Our vibration control system and some of our data acquisition systems (DAQ) have a built-in IEPE current source. Is there any way that I would be able to isolate an accelerometer malfunction from a problem with my system electronics?

Answer

While most stand-alone IEPE (Isotron®) power supplies and amplifiers have some limited capabilities for accelerometer troubleshooting, most controllers and DAQ's lack these basic features. Here is a tip to help determine the condition of the accelerometer and the input signal in general.

First, it is recommended for any testing laboratory to have access to two basic pieces of test equipment, an oscilloscope and a digital multimeter (DMM). A simple analog oscilloscope is generally adequate.

Most electronics use a BNC connector on the input, so the next step is to install a BNC "T" connector (see figure) to the instrument's accelerometer input connector. Connect the accelerometer to one leg of the connector "T" and attach another cable to the other side of the "T" and connect it to the oscilloscope and voltmeter.

Typical BNC "T" connector

Typical BNC "T" connector

With the accelerometer in a static state, read the DC voltage on the DMM. Now compare this voltage with the bias voltage specified on the accelerometer data sheet. The voltage should be within the specified range. If the accelerometer is at an elevated temperature, the bias might read lower than the specified range, which is normal. The bias voltage typically should never go below 7 VDC over the accelerometer's operating temperature range. Look for an instance where the voltage is near zero or considerably higher than the specified bias level. A very high voltage could be an accelerometer problem or, in most cases, indicative of an open cable. A low bias voltage (near zero volts) is indicative of a short in the cable or within the accelerometer itself.

If any of these abnormalities are observed, check cable connections. Disconnect the cable and check it with the Ohm meter to determine if there is an open or short. It is not recommended that the Ohm meter be used on the accelerometer since this could cause damage to the internal electronics.

The oscilloscope is used to observe the accelerometer output signal. With the accelerometer installed and a vibration signal applied, observe the signal and check for any clipping and distortion.

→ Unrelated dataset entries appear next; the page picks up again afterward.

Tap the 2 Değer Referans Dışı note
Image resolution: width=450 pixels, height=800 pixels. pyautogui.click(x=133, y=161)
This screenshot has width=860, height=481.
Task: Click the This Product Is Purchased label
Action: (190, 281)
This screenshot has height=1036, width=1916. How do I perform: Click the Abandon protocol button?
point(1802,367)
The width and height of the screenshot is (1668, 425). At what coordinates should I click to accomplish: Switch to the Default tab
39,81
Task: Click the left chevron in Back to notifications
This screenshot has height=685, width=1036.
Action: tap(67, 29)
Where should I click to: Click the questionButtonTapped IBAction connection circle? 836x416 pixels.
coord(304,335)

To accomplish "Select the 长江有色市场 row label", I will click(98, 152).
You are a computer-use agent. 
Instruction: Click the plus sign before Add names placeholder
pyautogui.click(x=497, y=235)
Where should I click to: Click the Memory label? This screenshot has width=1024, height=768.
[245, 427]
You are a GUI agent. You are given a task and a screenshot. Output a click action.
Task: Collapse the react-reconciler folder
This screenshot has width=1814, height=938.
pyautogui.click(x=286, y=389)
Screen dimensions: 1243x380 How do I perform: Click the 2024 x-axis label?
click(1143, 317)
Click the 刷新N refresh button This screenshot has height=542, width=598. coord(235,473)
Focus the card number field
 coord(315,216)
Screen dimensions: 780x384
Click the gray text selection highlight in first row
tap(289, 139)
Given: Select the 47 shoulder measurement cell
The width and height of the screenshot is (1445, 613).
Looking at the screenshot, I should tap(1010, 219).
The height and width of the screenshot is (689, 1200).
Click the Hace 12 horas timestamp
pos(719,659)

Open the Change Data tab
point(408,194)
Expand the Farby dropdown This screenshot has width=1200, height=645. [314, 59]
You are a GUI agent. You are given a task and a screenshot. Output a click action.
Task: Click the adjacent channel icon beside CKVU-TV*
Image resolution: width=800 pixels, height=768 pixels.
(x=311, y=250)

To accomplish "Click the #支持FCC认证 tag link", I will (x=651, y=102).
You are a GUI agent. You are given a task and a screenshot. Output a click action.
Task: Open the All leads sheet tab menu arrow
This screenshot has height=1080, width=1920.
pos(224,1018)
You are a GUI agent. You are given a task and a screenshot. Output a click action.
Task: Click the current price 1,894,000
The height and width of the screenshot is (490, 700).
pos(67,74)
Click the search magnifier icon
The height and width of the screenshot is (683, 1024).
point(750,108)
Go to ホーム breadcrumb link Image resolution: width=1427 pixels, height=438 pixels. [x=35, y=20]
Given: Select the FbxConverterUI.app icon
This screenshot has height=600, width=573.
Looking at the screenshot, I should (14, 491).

With no vibration signal present, leave the accelerometer mounted and look for 60 Hz or other types of objectionable noise. The analog scope is recommended because it is easy to change sweep times and input levels in real time. The user doesn't have to be concerned with sampling rates when using the oscilloscope.

If the oscilloscope is AC coupled, the input capacitor will decouple the DC bias from the oscilloscope's input amplifier. Leaving the oscilloscope DC coupled will show both the AC signal and the DC bias. The DC coupled mode can also be used to measure accelerometer bias.